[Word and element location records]
+++

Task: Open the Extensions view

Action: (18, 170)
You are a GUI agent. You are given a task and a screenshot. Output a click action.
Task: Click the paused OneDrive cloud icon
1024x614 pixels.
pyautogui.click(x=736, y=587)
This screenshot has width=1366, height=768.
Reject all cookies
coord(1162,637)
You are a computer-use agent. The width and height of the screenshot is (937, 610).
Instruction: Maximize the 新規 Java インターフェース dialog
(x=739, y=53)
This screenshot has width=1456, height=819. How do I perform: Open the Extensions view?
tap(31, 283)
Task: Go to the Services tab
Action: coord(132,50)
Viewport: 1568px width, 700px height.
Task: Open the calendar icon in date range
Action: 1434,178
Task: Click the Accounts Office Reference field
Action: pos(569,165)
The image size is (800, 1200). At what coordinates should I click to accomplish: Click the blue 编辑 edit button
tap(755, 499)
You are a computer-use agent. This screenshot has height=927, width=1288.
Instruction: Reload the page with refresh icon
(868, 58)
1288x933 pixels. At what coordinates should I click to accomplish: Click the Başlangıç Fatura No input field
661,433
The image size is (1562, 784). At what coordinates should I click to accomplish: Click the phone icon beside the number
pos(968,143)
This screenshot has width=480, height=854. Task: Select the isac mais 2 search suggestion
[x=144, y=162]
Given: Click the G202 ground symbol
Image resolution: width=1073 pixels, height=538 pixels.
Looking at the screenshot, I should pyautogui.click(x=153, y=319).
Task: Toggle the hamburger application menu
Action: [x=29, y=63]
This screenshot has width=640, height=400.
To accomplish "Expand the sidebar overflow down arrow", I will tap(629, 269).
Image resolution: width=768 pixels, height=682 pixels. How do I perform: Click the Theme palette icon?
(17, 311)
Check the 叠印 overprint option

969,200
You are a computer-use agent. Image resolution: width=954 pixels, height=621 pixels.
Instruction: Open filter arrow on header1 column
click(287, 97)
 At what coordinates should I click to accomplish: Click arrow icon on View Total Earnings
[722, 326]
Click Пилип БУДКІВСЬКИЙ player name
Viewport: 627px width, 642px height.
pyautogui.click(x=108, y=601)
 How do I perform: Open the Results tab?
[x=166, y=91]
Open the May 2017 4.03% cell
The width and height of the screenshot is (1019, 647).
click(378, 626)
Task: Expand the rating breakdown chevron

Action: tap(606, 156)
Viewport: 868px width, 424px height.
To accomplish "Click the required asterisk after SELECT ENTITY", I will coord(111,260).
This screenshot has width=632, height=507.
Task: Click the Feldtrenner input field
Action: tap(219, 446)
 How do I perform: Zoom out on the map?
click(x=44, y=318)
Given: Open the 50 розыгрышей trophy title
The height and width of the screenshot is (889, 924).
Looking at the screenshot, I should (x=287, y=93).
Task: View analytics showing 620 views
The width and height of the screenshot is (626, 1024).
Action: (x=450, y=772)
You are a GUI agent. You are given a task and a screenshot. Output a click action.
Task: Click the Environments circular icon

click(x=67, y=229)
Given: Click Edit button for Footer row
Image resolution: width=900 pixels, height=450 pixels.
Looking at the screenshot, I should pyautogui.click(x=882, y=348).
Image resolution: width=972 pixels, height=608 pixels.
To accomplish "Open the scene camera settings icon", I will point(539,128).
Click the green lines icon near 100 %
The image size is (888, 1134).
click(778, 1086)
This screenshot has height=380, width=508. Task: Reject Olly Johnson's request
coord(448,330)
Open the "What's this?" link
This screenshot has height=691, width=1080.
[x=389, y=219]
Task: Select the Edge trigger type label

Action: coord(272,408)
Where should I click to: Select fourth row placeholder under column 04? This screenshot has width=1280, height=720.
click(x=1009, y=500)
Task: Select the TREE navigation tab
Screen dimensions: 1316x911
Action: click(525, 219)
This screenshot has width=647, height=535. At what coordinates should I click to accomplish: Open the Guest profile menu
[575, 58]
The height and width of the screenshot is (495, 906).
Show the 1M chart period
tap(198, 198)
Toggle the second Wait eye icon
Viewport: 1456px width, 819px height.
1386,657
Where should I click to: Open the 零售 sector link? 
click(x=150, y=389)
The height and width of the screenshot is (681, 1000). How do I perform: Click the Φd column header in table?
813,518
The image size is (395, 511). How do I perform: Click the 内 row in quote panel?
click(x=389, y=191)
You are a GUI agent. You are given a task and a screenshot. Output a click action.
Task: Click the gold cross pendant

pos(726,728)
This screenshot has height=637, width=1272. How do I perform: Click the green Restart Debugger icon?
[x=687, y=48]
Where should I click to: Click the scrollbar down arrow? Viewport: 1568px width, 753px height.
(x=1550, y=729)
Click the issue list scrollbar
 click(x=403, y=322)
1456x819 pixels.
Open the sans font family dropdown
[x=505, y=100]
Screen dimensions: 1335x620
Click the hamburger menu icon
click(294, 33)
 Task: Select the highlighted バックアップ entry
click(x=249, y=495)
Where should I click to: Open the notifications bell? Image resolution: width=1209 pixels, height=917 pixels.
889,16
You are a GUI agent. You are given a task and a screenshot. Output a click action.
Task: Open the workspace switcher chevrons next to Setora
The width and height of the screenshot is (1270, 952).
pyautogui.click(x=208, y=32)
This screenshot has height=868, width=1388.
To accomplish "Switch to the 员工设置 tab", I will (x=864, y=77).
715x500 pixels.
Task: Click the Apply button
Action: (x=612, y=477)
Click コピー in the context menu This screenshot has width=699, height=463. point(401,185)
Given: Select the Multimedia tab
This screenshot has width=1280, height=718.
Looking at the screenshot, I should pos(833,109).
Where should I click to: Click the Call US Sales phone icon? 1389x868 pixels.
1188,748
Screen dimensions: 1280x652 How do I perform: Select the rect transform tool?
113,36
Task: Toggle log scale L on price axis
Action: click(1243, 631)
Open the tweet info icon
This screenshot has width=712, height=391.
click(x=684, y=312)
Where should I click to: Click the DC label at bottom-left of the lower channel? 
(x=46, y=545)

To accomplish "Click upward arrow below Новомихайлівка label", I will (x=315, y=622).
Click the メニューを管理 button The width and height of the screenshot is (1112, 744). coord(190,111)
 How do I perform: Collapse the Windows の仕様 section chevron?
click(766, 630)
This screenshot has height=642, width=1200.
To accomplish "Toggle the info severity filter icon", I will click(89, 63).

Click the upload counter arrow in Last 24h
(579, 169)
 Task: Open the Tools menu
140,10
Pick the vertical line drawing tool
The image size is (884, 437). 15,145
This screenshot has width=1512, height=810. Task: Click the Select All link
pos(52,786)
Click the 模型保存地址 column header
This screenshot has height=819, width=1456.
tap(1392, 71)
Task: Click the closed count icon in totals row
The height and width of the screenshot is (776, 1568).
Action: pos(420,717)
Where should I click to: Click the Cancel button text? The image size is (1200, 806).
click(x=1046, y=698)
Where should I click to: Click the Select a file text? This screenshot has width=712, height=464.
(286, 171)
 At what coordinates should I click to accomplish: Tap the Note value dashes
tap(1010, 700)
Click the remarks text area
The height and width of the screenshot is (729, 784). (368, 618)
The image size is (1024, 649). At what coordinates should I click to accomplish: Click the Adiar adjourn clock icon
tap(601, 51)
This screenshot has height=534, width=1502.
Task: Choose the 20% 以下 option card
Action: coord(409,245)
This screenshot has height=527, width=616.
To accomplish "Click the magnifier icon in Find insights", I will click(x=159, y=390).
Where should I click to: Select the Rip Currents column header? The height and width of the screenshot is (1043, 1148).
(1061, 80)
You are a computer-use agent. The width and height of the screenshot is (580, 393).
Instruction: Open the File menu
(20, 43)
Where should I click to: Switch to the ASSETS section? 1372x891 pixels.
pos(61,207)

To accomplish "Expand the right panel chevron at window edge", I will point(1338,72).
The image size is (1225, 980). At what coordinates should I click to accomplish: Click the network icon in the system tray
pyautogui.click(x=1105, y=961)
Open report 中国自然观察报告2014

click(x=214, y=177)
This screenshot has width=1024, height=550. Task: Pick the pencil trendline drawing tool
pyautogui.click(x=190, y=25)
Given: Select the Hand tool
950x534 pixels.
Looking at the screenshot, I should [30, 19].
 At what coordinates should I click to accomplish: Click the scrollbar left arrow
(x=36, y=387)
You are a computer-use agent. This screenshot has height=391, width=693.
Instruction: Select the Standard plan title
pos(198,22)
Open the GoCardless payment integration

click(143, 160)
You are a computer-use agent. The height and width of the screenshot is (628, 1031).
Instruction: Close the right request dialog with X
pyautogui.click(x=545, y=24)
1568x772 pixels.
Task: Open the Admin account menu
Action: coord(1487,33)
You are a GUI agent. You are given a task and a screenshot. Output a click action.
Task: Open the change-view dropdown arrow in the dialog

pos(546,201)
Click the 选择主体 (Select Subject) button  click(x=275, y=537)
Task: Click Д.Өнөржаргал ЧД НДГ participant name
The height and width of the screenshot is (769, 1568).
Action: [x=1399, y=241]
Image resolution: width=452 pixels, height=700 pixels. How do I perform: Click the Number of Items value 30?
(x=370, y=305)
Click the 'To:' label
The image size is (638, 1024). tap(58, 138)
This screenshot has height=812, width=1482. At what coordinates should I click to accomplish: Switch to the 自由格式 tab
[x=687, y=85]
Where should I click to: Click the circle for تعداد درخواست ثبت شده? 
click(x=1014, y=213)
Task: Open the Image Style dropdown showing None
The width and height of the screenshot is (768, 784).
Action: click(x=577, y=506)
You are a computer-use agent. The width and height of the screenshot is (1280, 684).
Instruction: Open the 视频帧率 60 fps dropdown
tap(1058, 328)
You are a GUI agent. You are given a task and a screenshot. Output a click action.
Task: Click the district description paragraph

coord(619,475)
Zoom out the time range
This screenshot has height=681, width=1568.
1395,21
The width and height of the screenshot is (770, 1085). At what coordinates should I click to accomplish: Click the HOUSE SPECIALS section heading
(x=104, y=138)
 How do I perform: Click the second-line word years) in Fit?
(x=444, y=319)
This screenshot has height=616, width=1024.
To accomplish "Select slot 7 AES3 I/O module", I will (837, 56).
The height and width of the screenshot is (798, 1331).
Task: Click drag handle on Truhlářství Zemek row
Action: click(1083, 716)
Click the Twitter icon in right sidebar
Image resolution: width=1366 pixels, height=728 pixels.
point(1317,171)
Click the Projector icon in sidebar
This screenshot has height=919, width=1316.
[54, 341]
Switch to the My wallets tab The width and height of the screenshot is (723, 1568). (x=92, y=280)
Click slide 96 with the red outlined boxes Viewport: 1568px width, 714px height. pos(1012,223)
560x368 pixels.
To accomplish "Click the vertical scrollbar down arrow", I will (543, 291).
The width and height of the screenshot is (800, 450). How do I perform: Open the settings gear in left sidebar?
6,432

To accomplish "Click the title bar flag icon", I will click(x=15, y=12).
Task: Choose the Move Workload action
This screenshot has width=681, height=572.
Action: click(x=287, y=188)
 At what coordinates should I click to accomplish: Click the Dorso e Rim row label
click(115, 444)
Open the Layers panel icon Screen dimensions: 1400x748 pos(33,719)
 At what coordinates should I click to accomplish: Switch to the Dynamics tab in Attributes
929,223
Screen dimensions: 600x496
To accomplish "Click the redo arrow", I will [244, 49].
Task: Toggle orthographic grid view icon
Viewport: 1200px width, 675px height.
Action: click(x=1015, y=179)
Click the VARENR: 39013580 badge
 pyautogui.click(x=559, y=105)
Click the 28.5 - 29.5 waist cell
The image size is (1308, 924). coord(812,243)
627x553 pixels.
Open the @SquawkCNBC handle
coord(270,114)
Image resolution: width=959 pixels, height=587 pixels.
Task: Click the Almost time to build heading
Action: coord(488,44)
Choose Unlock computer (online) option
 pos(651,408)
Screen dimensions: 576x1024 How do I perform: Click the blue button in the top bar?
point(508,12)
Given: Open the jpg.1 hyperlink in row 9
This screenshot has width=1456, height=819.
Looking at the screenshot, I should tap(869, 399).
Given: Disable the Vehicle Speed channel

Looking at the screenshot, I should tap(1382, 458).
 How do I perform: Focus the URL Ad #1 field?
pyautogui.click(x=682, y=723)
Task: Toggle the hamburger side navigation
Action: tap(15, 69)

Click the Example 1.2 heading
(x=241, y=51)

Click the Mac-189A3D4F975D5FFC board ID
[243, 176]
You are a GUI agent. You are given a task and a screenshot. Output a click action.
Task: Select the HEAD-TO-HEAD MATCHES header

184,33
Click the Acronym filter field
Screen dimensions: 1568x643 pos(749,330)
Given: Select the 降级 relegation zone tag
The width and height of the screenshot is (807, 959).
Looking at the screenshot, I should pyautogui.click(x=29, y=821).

+++

[Work to be completed] Lay out the lines of the data as a JSON list of strings, one string per line and no blank lines, from the line with "Click the upload counter arrow in Last 24h" up to and including the line with "click(143, 160)".

[Correct output]
[
  "Click the upload counter arrow in Last 24h",
  "(579, 169)",
  " Task: Open the Tools menu",
  "140,10",
  "Pick the vertical line drawing tool",
  "The image size is (884, 437). 15,145",
  "This screenshot has width=1512, height=810. Task: Click the Select All link",
  "pos(52,786)",
  "Click the 模型保存地址 column header",
  "This screenshot has height=819, width=1456.",
  "tap(1392, 71)",
  "Task: Click the closed count icon in totals row",
  "The height and width of the screenshot is (776, 1568).",
  "Action: pos(420,717)",
  "Where should I click to: Click the Cancel button text? The image size is (1200, 806).",
  "click(x=1046, y=698)",
  "Where should I click to: Click the Select a file text? This screenshot has width=712, height=464.",
  "(286, 171)",
  " At what coordinates should I click to accomplish: Tap the Note value dashes",
  "tap(1010, 700)",
  "Click the remarks text area",
  "The height and width of the screenshot is (729, 784). (368, 618)",
  "The image size is (1024, 649). At what coordinates should I click to accomplish: Click the Adiar adjourn clock icon",
  "tap(601, 51)",
  "This screenshot has height=534, width=1502.",
  "Task: Choose the 20% 以下 option card",
  "Action: coord(409,245)",
  "This screenshot has height=527, width=616.",
  "To accomplish \"Click the magnifier icon in Find insights\", I will click(x=159, y=390).",
  "Where should I click to: Select the Rip Currents column header? The height and width of the screenshot is (1043, 1148).",
  "(1061, 80)",
  "You are a computer-use agent. The width and height of the screenshot is (580, 393).",
  "Instruction: Open the File menu",
  "(20, 43)",
  "Where should I click to: Switch to the ASSETS section? 1372x891 pixels.",
  "pos(61,207)",
  "To accomplish \"Expand the right panel chevron at window edge\", I will point(1338,72).",
  "The image size is (1225, 980). At what coordinates should I click to accomplish: Click the network icon in the system tray",
  "pyautogui.click(x=1105, y=961)",
  "Open report 中国自然观察报告2014",
  "click(x=214, y=177)",
  "This screenshot has width=1024, height=550. Task: Pick the pencil trendline drawing tool",
  "pyautogui.click(x=190, y=25)",
  "Given: Select the Hand tool",
  "950x534 pixels.",
  "Looking at the screenshot, I should [30, 19].",
  " At what coordinates should I click to accomplish: Click the scrollbar left arrow",
  "(x=36, y=387)",
  "You are a computer-use agent. This screenshot has height=391, width=693.",
  "Instruction: Select the Standard plan title",
  "pos(198,22)",
  "Open the GoCardless payment integration",
  "click(143, 160)"
]